[Work to do]
Write out the records below again, substituting "Objective" for each occurrence of "Instruction". Leave everything else unchanged.

########

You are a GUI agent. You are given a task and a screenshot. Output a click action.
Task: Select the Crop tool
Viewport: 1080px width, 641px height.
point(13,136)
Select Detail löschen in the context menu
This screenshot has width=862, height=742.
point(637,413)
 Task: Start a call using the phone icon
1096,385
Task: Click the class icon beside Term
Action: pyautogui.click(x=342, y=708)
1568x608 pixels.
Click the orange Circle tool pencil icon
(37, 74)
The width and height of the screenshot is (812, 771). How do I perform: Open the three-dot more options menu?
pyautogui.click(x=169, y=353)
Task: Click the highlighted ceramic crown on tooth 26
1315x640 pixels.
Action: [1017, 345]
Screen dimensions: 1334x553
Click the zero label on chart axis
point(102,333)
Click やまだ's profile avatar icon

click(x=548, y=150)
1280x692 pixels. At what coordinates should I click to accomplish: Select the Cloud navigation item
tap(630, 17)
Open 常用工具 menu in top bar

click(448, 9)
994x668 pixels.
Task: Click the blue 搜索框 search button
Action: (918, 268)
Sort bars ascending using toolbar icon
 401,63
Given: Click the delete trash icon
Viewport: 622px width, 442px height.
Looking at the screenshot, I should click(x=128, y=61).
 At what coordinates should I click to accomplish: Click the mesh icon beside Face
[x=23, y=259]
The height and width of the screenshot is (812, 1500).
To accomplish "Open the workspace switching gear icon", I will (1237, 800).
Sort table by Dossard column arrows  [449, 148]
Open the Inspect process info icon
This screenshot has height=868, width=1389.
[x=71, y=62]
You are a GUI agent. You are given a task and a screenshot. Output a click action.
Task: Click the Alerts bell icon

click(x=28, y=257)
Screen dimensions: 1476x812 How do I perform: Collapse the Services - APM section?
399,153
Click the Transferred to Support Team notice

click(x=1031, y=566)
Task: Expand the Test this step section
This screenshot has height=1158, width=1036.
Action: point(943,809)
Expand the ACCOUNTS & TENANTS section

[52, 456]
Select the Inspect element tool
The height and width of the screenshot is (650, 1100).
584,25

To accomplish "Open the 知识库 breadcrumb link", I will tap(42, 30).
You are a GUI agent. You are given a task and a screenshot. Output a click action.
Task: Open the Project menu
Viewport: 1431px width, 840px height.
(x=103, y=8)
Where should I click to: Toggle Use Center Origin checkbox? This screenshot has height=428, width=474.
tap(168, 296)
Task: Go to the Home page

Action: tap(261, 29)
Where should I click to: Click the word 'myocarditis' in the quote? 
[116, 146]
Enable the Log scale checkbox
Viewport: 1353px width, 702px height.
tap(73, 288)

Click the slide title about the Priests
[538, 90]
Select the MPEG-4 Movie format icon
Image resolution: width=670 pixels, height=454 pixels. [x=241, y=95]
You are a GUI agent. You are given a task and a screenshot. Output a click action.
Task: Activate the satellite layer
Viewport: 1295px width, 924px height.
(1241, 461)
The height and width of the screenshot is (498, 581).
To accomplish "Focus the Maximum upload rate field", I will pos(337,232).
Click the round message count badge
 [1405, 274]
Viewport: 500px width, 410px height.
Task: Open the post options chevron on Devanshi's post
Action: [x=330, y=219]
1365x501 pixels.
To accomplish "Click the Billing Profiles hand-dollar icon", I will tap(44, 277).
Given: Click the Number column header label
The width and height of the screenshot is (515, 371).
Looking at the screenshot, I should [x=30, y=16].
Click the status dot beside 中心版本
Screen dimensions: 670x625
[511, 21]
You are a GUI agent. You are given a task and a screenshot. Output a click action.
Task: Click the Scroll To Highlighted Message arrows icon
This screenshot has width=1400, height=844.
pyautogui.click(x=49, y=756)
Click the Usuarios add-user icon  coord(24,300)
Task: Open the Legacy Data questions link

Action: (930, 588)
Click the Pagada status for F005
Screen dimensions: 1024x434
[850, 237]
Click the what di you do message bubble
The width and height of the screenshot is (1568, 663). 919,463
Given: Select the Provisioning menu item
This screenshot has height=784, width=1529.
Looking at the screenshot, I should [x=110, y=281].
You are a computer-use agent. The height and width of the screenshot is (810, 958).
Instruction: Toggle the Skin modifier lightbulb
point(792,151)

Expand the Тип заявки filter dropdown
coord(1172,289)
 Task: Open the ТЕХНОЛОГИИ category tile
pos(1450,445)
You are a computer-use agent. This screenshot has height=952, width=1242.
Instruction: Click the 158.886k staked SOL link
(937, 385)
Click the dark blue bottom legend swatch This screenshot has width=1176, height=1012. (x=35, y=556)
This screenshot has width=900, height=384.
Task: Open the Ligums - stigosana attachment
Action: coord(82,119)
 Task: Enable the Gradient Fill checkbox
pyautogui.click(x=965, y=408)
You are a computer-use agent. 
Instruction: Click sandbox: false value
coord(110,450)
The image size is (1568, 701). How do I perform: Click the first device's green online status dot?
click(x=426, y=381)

########

[Answer below]
You are a GUI agent. You are given a task and a screenshot. Output a click action.
Task: Select the Crop tool
Viewport: 1080px width, 641px height.
point(13,136)
Select Detail löschen in the context menu
This screenshot has width=862, height=742.
point(637,413)
 Task: Start a call using the phone icon
1096,385
Task: Click the class icon beside Term
Action: pyautogui.click(x=342, y=708)
1568x608 pixels.
Click the orange Circle tool pencil icon
(37, 74)
The width and height of the screenshot is (812, 771). How do I perform: Open the three-dot more options menu?
pyautogui.click(x=169, y=353)
Task: Click the highlighted ceramic crown on tooth 26
1315x640 pixels.
Action: [1017, 345]
Screen dimensions: 1334x553
Click the zero label on chart axis
point(102,333)
Click やまだ's profile avatar icon

click(x=548, y=150)
1280x692 pixels. At what coordinates should I click to accomplish: Select the Cloud navigation item
tap(630, 17)
Open 常用工具 menu in top bar

click(448, 9)
994x668 pixels.
Task: Click the blue 搜索框 search button
Action: (918, 268)
Sort bars ascending using toolbar icon
 401,63
Given: Click the delete trash icon
Viewport: 622px width, 442px height.
Looking at the screenshot, I should click(x=128, y=61).
 At what coordinates should I click to accomplish: Click the mesh icon beside Face
[x=23, y=259]
The height and width of the screenshot is (812, 1500).
To accomplish "Open the workspace switching gear icon", I will (1237, 800).
Sort table by Dossard column arrows  [449, 148]
Open the Inspect process info icon
This screenshot has height=868, width=1389.
[x=71, y=62]
You are a GUI agent. You are given a task and a screenshot. Output a click action.
Task: Click the Alerts bell icon

click(x=28, y=257)
Screen dimensions: 1476x812 How do I perform: Collapse the Services - APM section?
399,153
Click the Transferred to Support Team notice

click(x=1031, y=566)
Task: Expand the Test this step section
This screenshot has height=1158, width=1036.
Action: point(943,809)
Expand the ACCOUNTS & TENANTS section

[52, 456]
Select the Inspect element tool
The height and width of the screenshot is (650, 1100).
584,25

To accomplish "Open the 知识库 breadcrumb link", I will tap(42, 30).
You are a GUI agent. You are given a task and a screenshot. Output a click action.
Task: Open the Project menu
Viewport: 1431px width, 840px height.
(x=103, y=8)
Where should I click to: Toggle Use Center Origin checkbox? This screenshot has height=428, width=474.
tap(168, 296)
Task: Go to the Home page

Action: tap(261, 29)
Where should I click to: Click the word 'myocarditis' in the quote? 
[116, 146]
Enable the Log scale checkbox
Viewport: 1353px width, 702px height.
tap(73, 288)

Click the slide title about the Priests
[538, 90]
Select the MPEG-4 Movie format icon
Image resolution: width=670 pixels, height=454 pixels. [x=241, y=95]
You are a GUI agent. You are given a task and a screenshot. Output a click action.
Task: Activate the satellite layer
Viewport: 1295px width, 924px height.
(1241, 461)
The height and width of the screenshot is (498, 581).
To accomplish "Focus the Maximum upload rate field", I will pos(337,232).
Click the round message count badge
 [1405, 274]
Viewport: 500px width, 410px height.
Task: Open the post options chevron on Devanshi's post
Action: [x=330, y=219]
1365x501 pixels.
To accomplish "Click the Billing Profiles hand-dollar icon", I will tap(44, 277).
Given: Click the Number column header label
The width and height of the screenshot is (515, 371).
Looking at the screenshot, I should [x=30, y=16].
Click the status dot beside 中心版本
Screen dimensions: 670x625
[511, 21]
You are a GUI agent. You are given a task and a screenshot. Output a click action.
Task: Click the Scroll To Highlighted Message arrows icon
This screenshot has width=1400, height=844.
pyautogui.click(x=49, y=756)
Click the Usuarios add-user icon  coord(24,300)
Task: Open the Legacy Data questions link

Action: (930, 588)
Click the Pagada status for F005
Screen dimensions: 1024x434
[850, 237]
Click the what di you do message bubble
The width and height of the screenshot is (1568, 663). 919,463
Given: Select the Provisioning menu item
This screenshot has height=784, width=1529.
Looking at the screenshot, I should [x=110, y=281].
You are a computer-use agent. The height and width of the screenshot is (810, 958).
Objective: Toggle the Skin modifier lightbulb
point(792,151)

Expand the Тип заявки filter dropdown
coord(1172,289)
 Task: Open the ТЕХНОЛОГИИ category tile
pos(1450,445)
You are a computer-use agent. This screenshot has height=952, width=1242.
Objective: Click the 158.886k staked SOL link
(937, 385)
Click the dark blue bottom legend swatch This screenshot has width=1176, height=1012. (x=35, y=556)
This screenshot has width=900, height=384.
Task: Open the Ligums - stigosana attachment
Action: coord(82,119)
 Task: Enable the Gradient Fill checkbox
pyautogui.click(x=965, y=408)
You are a computer-use agent. 
Objective: Click sandbox: false value
coord(110,450)
The image size is (1568, 701). How do I perform: Click the first device's green online status dot?
click(x=426, y=381)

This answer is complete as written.